:: PASSAGE PROVIDED

I am a mountain girl, transplanted to a water world, and have never actually been to the Midwest region of the U.S., but I have long been drawn to the landscape and the literature of that part of the world. It started in high school when we were assigned Willa Cather’s My Antonia in Honors English. I remember being completely carried away by the story, and by the greatness of her writing, the beauty of her language. That reading experience was followed closely by O Pioneers!, and I became a Willa Cather fan for life. My best friend and I chose secret names for each other during that innocent time long ago, and I still call her “Antonia” in my emails and letters.
After my son was born, there were quiet, rainy afternoons while he napped, and I reread all of Laura Ingalls Wilder’s books in her Little House series. That was a delight. And while reading those books, I realized that some of our family traditions (especially pertaining to food) went way back to pioneer times (my great, great grandparents were pioneers). Those family meals of biscuits and gravy, or the homemade whole wheat bread my Mom baked every Saturday, were throw-backs to an earlier time in our family history!

::::
:: RECORDED INFORMATION

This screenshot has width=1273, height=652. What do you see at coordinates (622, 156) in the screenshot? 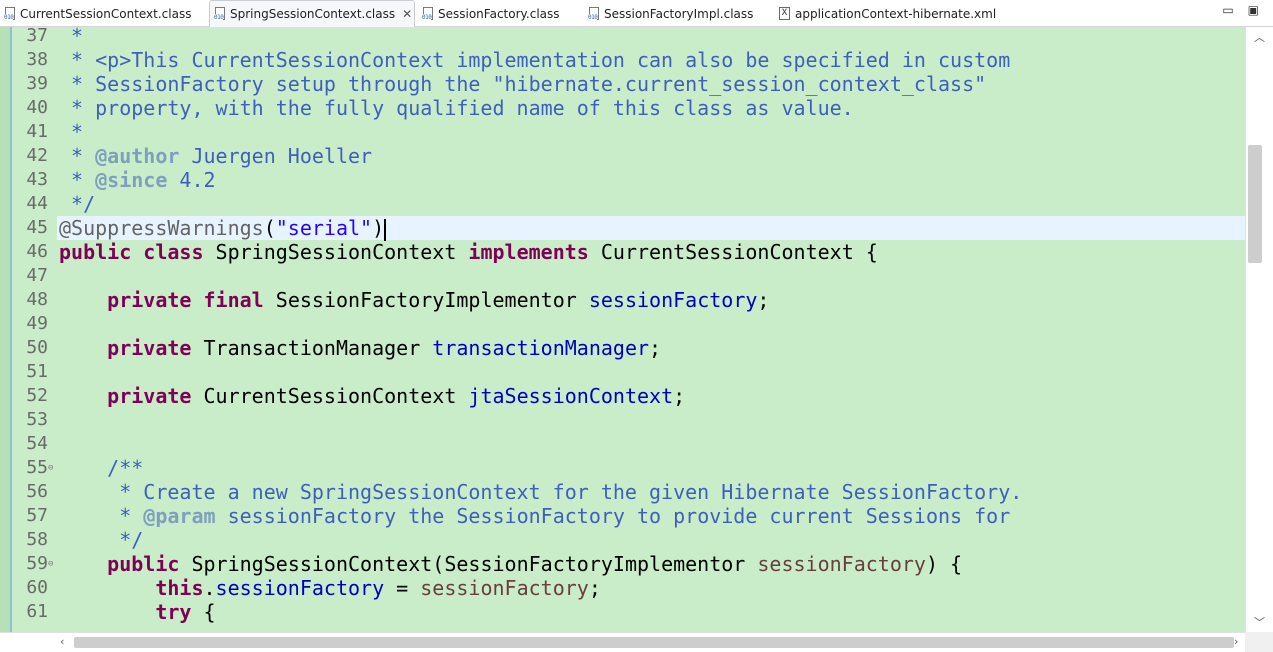
I see `code-line: 42 * @author Juergen Hoeller` at bounding box center [622, 156].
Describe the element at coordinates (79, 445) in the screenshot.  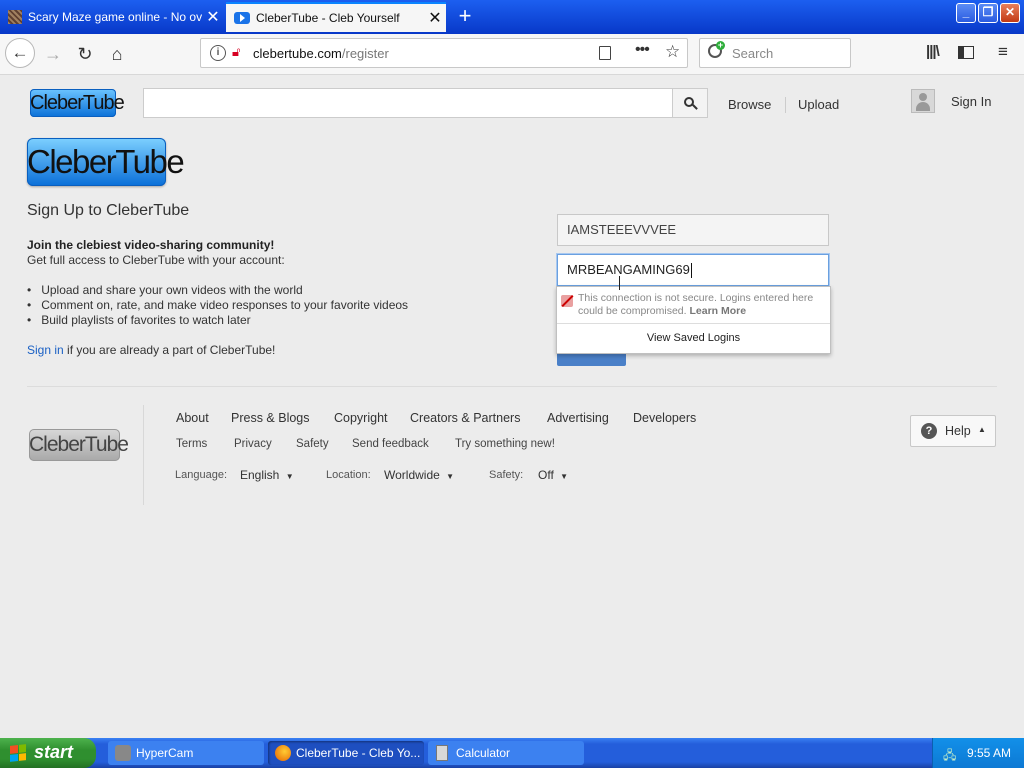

::::

> _WORK INSTRUCTION_:
In the passage about reading Willa Cather and Laura Ingalls Wilder, why does the writer call the family meals of biscuits and gravy and the homemade whole wheat bread throw-backs to an earlier time? Answer in one to three sentences. None of the data is needed here.

> _SOLUTION BELOW_:
While rereading the Little House books, the writer realized that some family traditions, especially around food, went back to pioneer times. The writer's great, great grandparents were pioneers, so those meals carried on from an earlier time in the family's history.